Shifting my attention away from her, I turned toward Nolan. “Take Acelynn back to the Queen’s Table. Have Astoria set her up in one of the dorms.”

She didn’t argue. That alone sent a fresh feeling of unease crawling down my spine. In the short time I have known her, Acelynn has always been fire and sharp edges—never silent compliance. Whatever had happened between her and Logan had left fractures she hadn’t let show until now. I knew Logan. I knew what kind of chaos he thrived on when he wore the Death Dealers patch. Alec Spade had always described the new initiate as unstable, dangerous, and the reason why I took my seat at the roundtable years too early.

Acelynn moved like a ghost, her steps clumsy and unfocused. Nolan stayed close, one hand hovering over the small of her back in case she became unstable. He glanced over his shoulder at me, a silent promise in his eyes sayingI’ll get her home safe.I didn’t need the reassurance. Nolan had never failed me, but the fact that he gave it anyway twisted something in my chest.

As the front door clicked shut behind them, Vince emerged from the shadows again, rubbing one hand over the top of his forearm where two perfect, angry puncture wounds were visible.

I let out a laugh. “Need me to suck the poison from your wounds?”

“Shut up,” Vince grumbled at me as he shot me a dirty look, knowing that a rattler’s poison would do him no harm thanks to his father’s insistence on building immunity to every poison he could find.

Vince’s dad had given my own father the idea of using hemlock against our enemies, but neither of us had known that he was sick enough to test his experiments on his own flesh and blood. Vince had survived that hell, and I respected him for it.

His gaze flicked to the ceiling, then back to me. “I told you she was hiding something.”

“She had already alluded that she was in danger,” I replied coolly. “We were going to talk particulars this afternoon.”

“She was with an excommunicated club member,” Vince snapped, voice cracking like a whip. It was rare to see him lose his calm, but the moment we stepped into Acelynn’s house, he’d been on edge.

It wasn’t hard to see why either. Acelynn’s home was bare. No moving boxes piled high. No trash needed to be removed from the bin. Not a single nail hole in the wall for decor to show off her personality. Acelynn Thorton did not live in this house. Slept here, maybe. But that was all.

And Vince knew this.

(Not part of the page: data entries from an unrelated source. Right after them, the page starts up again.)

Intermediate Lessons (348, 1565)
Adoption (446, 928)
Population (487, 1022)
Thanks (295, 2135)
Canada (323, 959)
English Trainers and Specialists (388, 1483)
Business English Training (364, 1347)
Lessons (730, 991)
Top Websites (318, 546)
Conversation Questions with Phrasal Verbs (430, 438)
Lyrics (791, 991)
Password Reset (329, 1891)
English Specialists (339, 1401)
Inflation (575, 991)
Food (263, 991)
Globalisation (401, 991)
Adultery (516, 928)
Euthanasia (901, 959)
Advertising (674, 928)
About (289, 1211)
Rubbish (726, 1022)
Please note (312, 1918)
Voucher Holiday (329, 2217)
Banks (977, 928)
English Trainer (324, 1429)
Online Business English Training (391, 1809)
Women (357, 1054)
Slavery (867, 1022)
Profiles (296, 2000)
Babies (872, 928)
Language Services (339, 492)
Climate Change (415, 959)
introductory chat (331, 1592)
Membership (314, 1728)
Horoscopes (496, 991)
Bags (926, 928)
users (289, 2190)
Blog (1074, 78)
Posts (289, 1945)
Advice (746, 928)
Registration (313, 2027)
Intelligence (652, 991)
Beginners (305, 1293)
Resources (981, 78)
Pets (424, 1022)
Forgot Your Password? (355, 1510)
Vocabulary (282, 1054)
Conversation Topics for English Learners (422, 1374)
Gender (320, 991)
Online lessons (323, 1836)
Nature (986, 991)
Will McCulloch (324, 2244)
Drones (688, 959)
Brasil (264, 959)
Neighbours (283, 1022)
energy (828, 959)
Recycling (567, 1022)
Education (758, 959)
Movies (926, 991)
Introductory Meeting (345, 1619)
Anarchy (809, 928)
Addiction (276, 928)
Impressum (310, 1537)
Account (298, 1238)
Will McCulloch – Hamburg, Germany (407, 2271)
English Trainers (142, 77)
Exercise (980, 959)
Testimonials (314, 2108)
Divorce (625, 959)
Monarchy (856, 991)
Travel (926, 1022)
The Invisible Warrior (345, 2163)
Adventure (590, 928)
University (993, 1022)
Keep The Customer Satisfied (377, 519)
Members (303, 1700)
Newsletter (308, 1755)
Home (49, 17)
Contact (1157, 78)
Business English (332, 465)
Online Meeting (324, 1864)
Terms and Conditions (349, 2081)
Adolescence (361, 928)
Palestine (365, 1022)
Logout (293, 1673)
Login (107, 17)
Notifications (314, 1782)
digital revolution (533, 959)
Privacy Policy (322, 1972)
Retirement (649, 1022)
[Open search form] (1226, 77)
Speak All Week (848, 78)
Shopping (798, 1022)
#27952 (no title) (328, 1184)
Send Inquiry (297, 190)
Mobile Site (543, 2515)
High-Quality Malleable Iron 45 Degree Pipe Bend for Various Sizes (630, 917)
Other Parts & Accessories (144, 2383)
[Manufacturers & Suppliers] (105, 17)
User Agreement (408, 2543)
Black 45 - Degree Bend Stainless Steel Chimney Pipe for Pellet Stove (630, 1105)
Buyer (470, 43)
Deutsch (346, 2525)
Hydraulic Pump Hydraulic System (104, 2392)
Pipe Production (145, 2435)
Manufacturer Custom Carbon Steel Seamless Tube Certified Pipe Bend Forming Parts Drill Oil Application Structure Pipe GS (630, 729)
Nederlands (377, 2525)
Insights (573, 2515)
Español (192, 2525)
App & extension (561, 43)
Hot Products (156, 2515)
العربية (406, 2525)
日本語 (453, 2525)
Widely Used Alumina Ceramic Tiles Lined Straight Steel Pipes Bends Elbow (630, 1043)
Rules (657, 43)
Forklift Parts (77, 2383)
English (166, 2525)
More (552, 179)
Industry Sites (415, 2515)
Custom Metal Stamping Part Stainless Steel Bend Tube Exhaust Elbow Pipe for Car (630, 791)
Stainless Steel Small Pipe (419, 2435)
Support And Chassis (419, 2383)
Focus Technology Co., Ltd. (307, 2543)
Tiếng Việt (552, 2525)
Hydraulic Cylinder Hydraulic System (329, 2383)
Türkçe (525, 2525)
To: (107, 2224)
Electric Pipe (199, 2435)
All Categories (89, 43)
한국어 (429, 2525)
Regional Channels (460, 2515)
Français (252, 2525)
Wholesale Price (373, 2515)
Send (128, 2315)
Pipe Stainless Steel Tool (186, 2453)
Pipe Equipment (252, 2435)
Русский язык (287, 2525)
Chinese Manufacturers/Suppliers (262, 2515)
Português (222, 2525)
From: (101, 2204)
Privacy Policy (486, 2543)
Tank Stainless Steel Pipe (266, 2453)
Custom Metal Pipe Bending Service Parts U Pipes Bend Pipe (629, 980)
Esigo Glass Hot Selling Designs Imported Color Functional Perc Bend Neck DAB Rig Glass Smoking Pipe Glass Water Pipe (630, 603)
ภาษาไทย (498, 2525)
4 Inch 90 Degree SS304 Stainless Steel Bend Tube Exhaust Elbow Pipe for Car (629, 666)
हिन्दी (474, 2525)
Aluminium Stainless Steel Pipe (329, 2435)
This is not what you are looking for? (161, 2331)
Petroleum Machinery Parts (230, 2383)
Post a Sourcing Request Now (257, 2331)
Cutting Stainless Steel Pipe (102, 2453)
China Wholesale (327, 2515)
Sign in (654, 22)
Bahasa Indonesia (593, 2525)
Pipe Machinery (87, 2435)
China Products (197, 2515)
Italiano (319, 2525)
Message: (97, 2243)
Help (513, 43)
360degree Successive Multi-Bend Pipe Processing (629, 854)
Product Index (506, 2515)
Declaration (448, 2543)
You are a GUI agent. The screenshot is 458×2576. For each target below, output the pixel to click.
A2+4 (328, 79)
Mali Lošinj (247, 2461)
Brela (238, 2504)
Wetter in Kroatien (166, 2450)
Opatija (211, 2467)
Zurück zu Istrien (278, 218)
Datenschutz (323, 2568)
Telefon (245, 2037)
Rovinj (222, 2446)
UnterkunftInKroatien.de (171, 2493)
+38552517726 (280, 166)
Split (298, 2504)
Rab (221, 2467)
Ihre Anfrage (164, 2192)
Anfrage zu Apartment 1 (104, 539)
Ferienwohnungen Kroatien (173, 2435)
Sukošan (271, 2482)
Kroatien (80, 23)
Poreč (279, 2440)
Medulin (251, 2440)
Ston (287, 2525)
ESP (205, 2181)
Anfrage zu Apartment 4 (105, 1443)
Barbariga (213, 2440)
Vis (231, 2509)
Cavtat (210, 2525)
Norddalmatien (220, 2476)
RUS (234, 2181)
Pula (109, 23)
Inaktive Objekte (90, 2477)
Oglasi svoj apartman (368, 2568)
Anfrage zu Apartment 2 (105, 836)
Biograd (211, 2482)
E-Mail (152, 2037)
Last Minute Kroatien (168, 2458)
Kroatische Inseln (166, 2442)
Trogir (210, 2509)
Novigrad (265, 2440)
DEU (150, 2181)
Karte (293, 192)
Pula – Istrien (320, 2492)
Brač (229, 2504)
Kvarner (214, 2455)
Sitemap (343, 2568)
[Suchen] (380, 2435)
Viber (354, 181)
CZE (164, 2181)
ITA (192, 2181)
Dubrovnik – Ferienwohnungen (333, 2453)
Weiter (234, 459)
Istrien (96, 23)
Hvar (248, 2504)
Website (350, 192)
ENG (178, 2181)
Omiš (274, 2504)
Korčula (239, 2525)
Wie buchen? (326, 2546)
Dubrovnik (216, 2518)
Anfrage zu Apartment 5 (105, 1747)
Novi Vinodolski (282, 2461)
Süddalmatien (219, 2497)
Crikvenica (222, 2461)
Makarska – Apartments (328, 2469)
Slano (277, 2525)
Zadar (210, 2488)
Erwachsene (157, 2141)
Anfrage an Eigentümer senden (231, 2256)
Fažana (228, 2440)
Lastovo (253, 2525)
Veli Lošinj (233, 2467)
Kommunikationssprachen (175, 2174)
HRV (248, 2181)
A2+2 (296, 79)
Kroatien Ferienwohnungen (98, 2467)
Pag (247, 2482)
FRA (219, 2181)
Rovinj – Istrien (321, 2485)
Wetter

He threw a hand toward the red scrawl above the bed. “Read the damn writing on the wall, Kaius. She isn’t who she says she is. That girl is aSpade.”

“Watch your mouth,” I growled out.

My heart pounded against my chest rapidly as the lies I had been trying to convince myself of for over a year threatened to bubble over. Alec Spade’s frantic voice echoed in my ears fromthe night that he was killed by his own father. The night the Spade family went to their graves.

Alec’s sister was never around the club life. He made sure of it and forced his father to send her to the most elite schools he could find, where she would be safe. But the time of his father complying with Alec’s demands had run out.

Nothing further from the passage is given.